→ **WORK ORDER**: Leave the pictures out. Return all other data exactly.

Stored records:

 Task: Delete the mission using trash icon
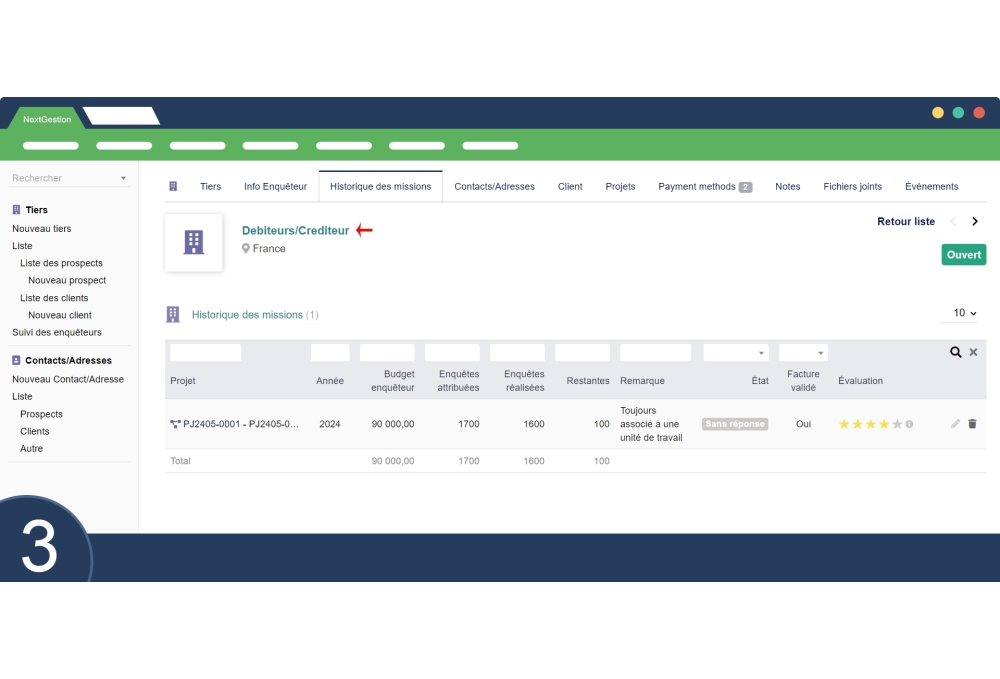(x=972, y=424)
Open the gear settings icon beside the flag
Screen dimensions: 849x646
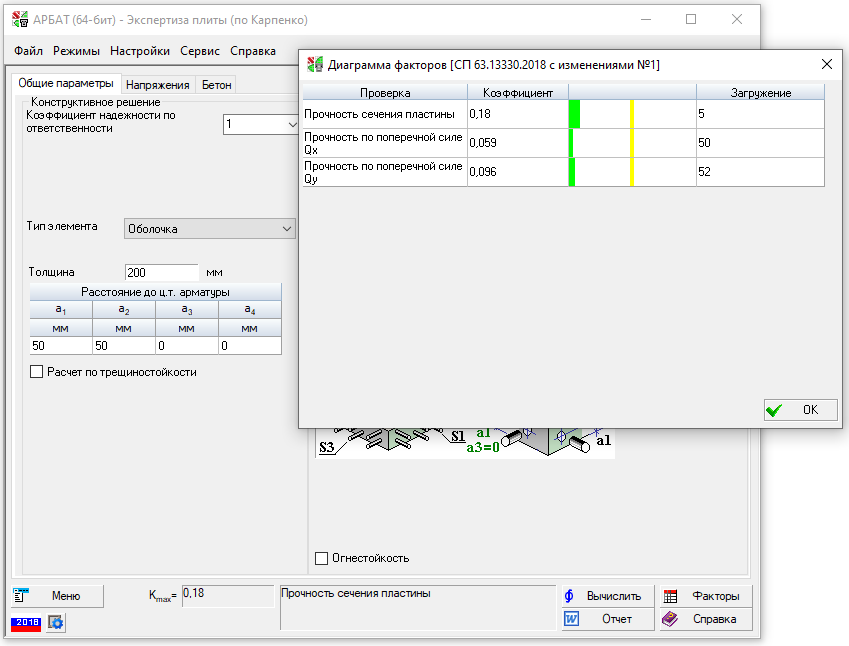[x=56, y=623]
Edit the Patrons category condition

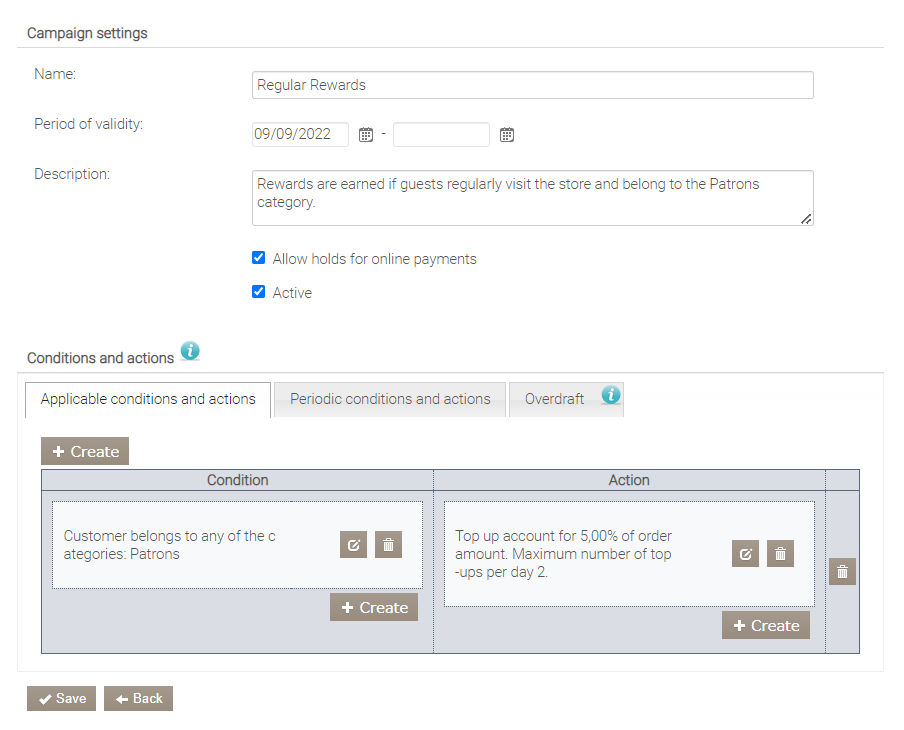353,545

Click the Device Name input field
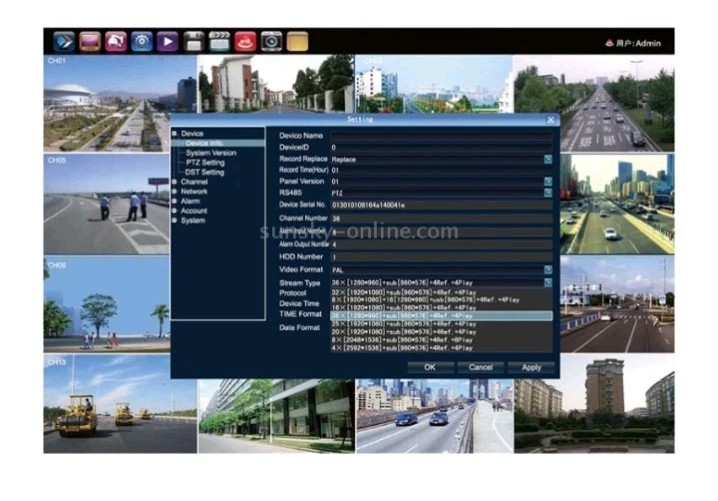(442, 135)
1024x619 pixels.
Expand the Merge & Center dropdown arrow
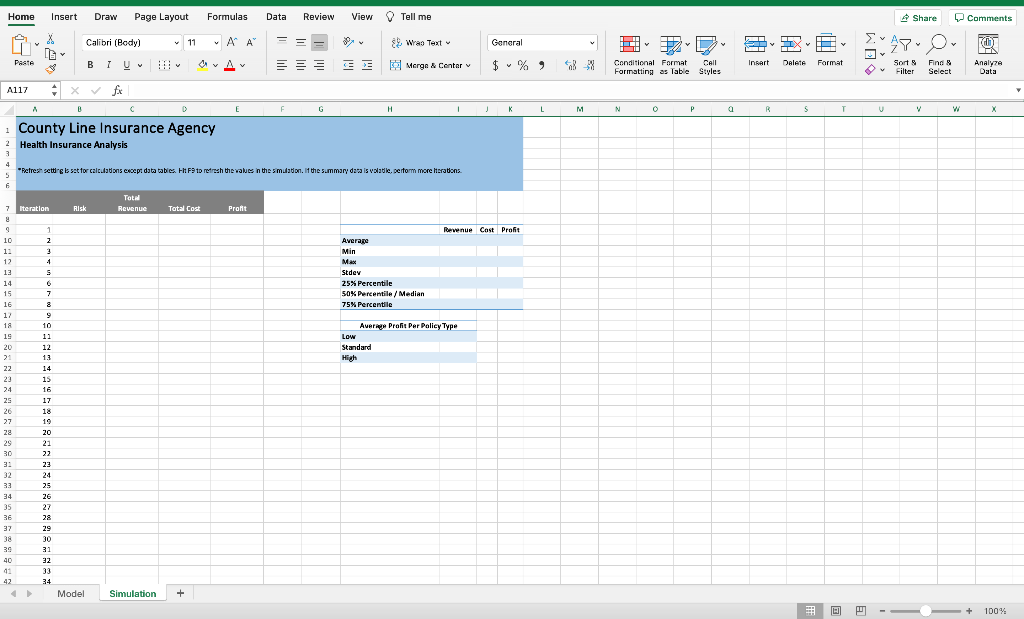(x=468, y=65)
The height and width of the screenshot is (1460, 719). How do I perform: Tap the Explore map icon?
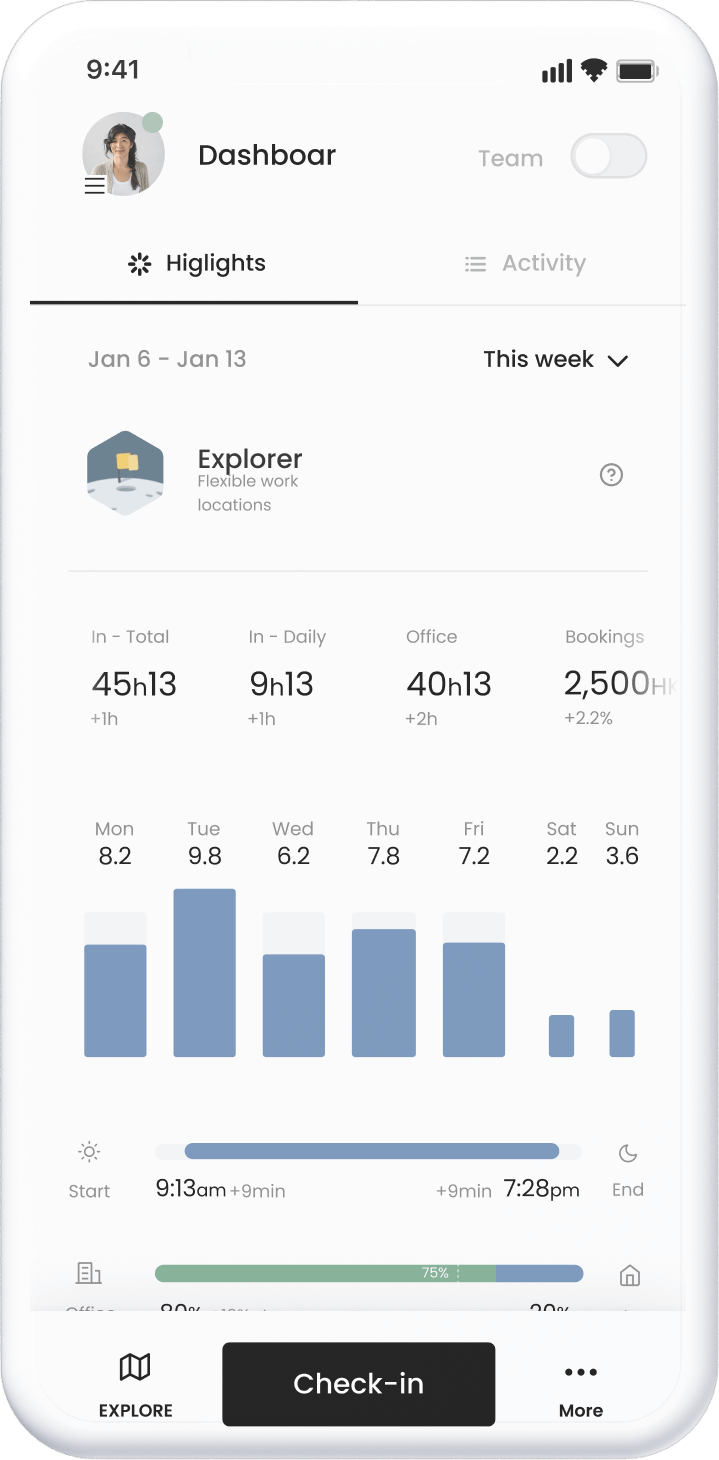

→ **SOLUTION**:
 Task: Delete the mission using trash icon
(x=972, y=424)
Open the gear settings icon beside the flag
Screen dimensions: 849x646
[x=56, y=623]
Edit the Patrons category condition

353,545

Click the Device Name input field
(442, 135)
1024x619 pixels.
Expand the Merge & Center dropdown arrow
(x=468, y=65)
The height and width of the screenshot is (1460, 719). How do I perform: Tap the Explore map icon?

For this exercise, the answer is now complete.